1. Harvest, count and pellet cells following standard procedures.

   Note: Ki-67 is expressed by proliferating cells. Using resting cells (eg, unstimulated PBMC) may give negative results.

2. While vortexing, add 5 ml cold 70% - 80% ethanol dropwise into the cell pellet (1-5 x 10 7 cells). Incubate at -20°C for at least 2 hours. These fixed cells can be stored at -20°C for up to 60 days prior to staining.
3. Wash twice with 30-40 ml staining buffer (PBS with 1% FBS, 0.09% NaN 3), centrifuge for 10 minutes at 200 x g.
4. Resuspend the cells to a concentration of 1 x 10 7/ml.
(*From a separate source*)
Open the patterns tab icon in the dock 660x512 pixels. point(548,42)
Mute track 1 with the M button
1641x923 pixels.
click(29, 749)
5. Transfer 100 µl (1 x 10 6 cells) cell suspension into each sample tube.
6. Add 20 µl of properly diluted anti-Ki-67 antibody (clone B56) according to the protocol into the tubes above. Mix gently.
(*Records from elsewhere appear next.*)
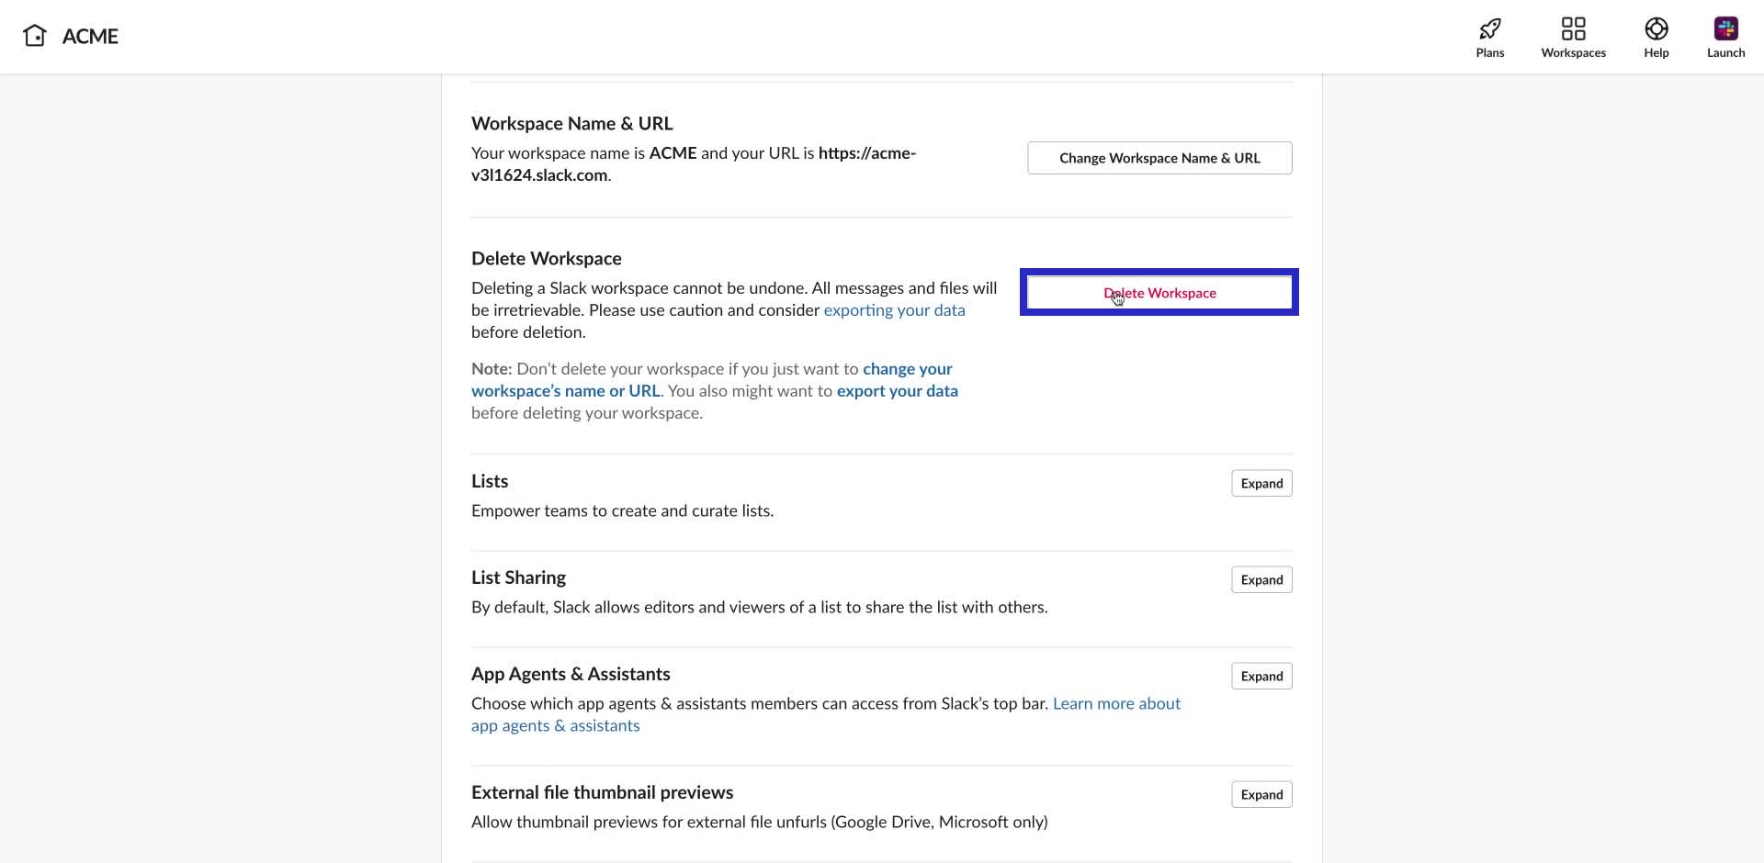Screen dimensions: 1764x863
Task: Open the Learn more about app agents link
Action: point(1115,703)
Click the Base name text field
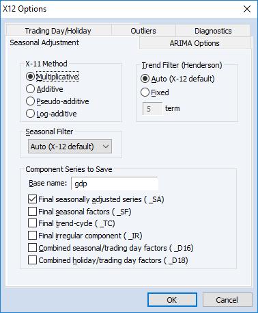The image size is (258, 313). tap(115, 184)
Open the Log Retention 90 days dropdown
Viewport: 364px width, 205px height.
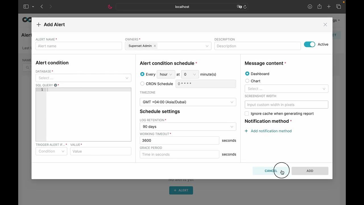coord(188,127)
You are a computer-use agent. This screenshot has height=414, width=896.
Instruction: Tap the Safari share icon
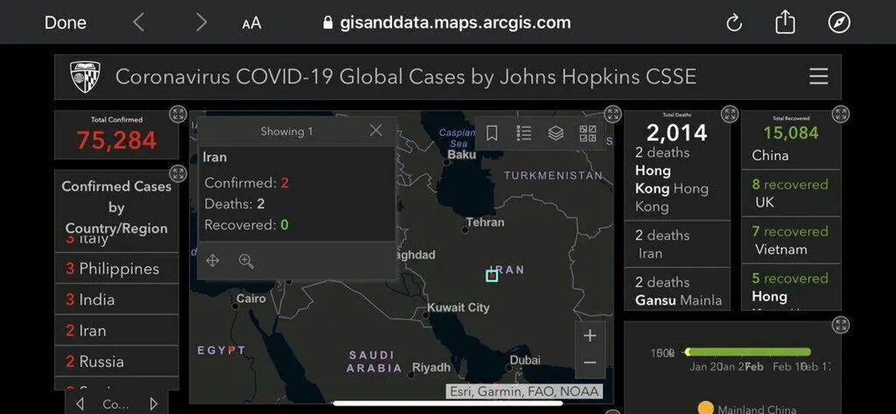click(x=785, y=22)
7. Incubate the tubes at room temperature (RT) for 20-30 minutes in the dark.
8. Wash with 2 ml of staining buffer at 200 x g for 5 minutes.
9. Aspirate the supernatant.
10. If using directly conjugated anti-Ki-67 (PE set: cat. no. 556027, FITC set: cat. no. 556026), proceed to step 13.
11. If using purified anti-Ki-67 (cat. no. 556003), add 50 µl of diluted secondary antibody (eg, cat. no. 555988) to each sample tube and incubate at RT for 30 minutes in the dark.
12. Repeat steps 8 & 9.
13. Add 0.5 ml of staining buffer to each tube. If using FITC conjugated anti-Ki-67 or secondary antibody, add 10 µl of Propidium Iodide Staining Solution (cat. no. 556463) to each tube; for PE conjugated anti-Ki-67 or secondary antibody, add 20 µl BD Via-Probe™ Cell Viability Solution (cat. no. 555816) to each tube.
14. Proceed to flow cytometric analysis.

Note: This protocol is also suitable for staining of a variety of other intracellular molecules, such as p53, PCNA, or p16[INK4].